CARLOS CONDE, Human Rights Watch: When you're a poor family, the more -- the more people you can convince to work and contribute to the family income, obviously, the better.

HARI SREENIVASAN: Carlos Conde works for Human Rights Watch in the Philippines. He says that parents are typically the ones pushing their children into this dangerous work.

CARLOS CONDE: Oftentimes, they don't consider, for instance, education for the kids. Although getting an education is a paramount concern for Filipino families, but, you know, particularly in the provinces, the really poor ones, it's just, you know, kids are seen as extra hands.

HARI SREENIVASAN: Edlyn Ortiz is 12 years old. Girls like her typically don't dive. But they help with the panning and domestic chores that allow the family to work at the mine. She tells an interpreter that her family depends on her help.

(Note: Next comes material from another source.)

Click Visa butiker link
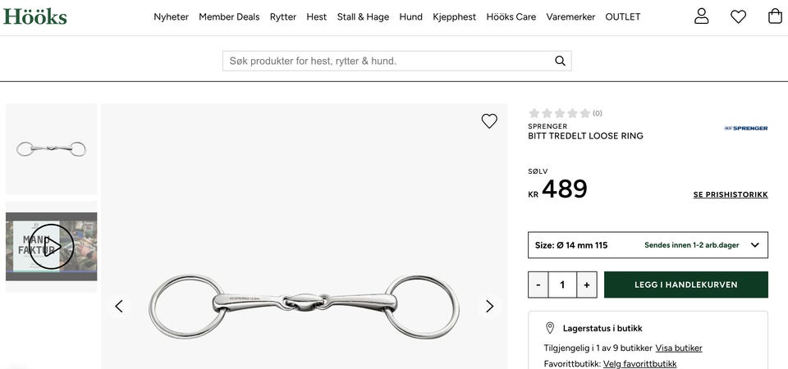The height and width of the screenshot is (369, 788). [x=678, y=348]
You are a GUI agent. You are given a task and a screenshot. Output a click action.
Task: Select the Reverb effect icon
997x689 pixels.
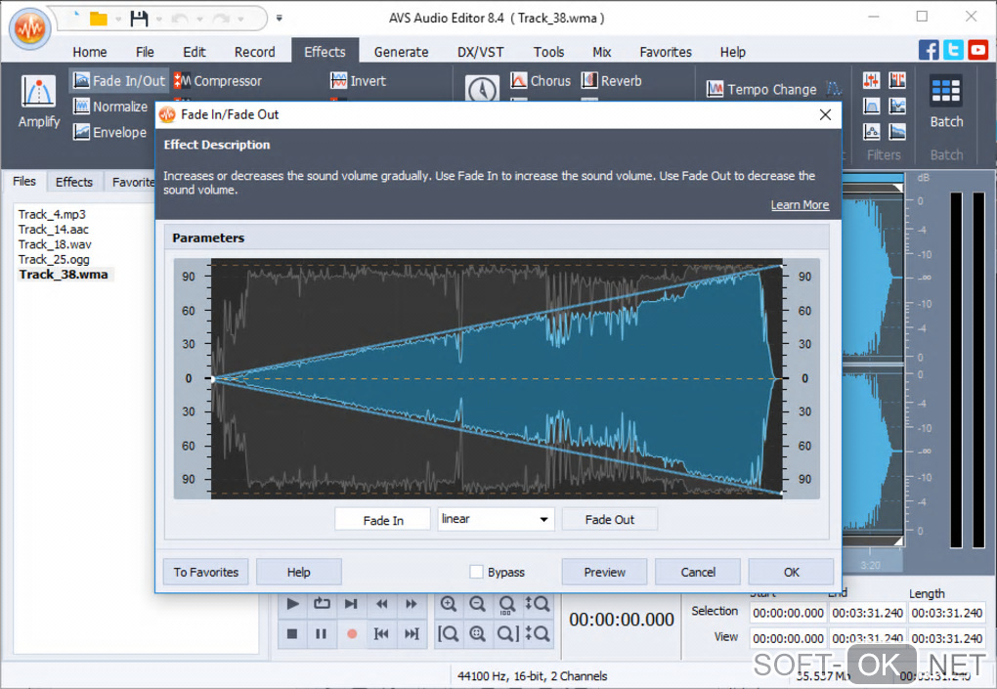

QUESTION (through translator): Why do you work in gold mining?

GIRL (through translator): To earn money so we can have something to eat.

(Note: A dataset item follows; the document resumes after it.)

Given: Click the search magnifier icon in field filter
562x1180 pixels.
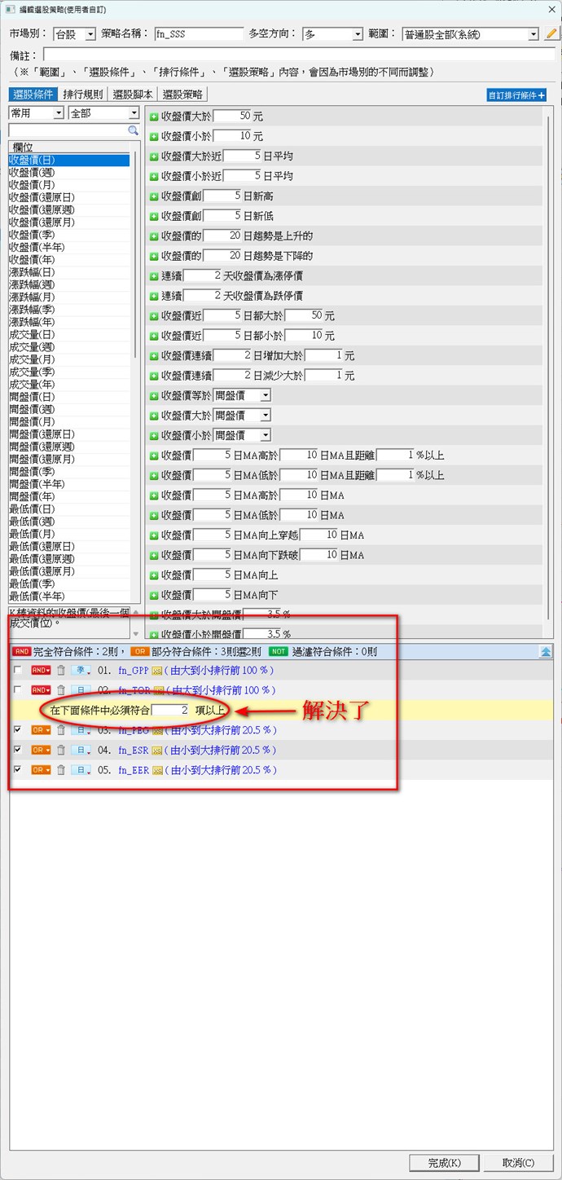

QUESTION (through translator): What do you like better, going to school or working?

GIRL (through translator): I want to keep going to school, and in the end, that's what will give us a better life.

LAWRENCE JOHNSON, International Labor Organization: These children are mortgaging their future, not of themselves only, but also their families and their communities.

HARI SREENIVASAN: Lawrence Johnson directs the efforts of the U.N.'s International Labor Organization in the Philippines. He agrees that schooling is key to breaking this cycle of child labor.

LAWRENCE JOHNSON: We see education as a way to help the next generation become more productive, to have a better quality of life. But it's also right now allowing for an environment where these parents can actually provide for their families, and not just go out and mine just enough today to survive.

HARI SREENIVASAN: In a country with so many desperate challenges, even before the typhoon, Johnson says if people want to help stop this practice, they can start by being more conscientious consumers.

LAWRENCE JOHNSON: Whether we're talking gold or silver that we mine, it's a bulk commodity. So we ask consumers, are you sure that the ring you're wearing, the earring, the necklaces are free from child labor? That's more difficult, but it's up to consumers to start making that choice again.

HARI SREENIVASAN: For now, the divers will continue to bear the risks, taking their dangerous plunges and grasping for gold.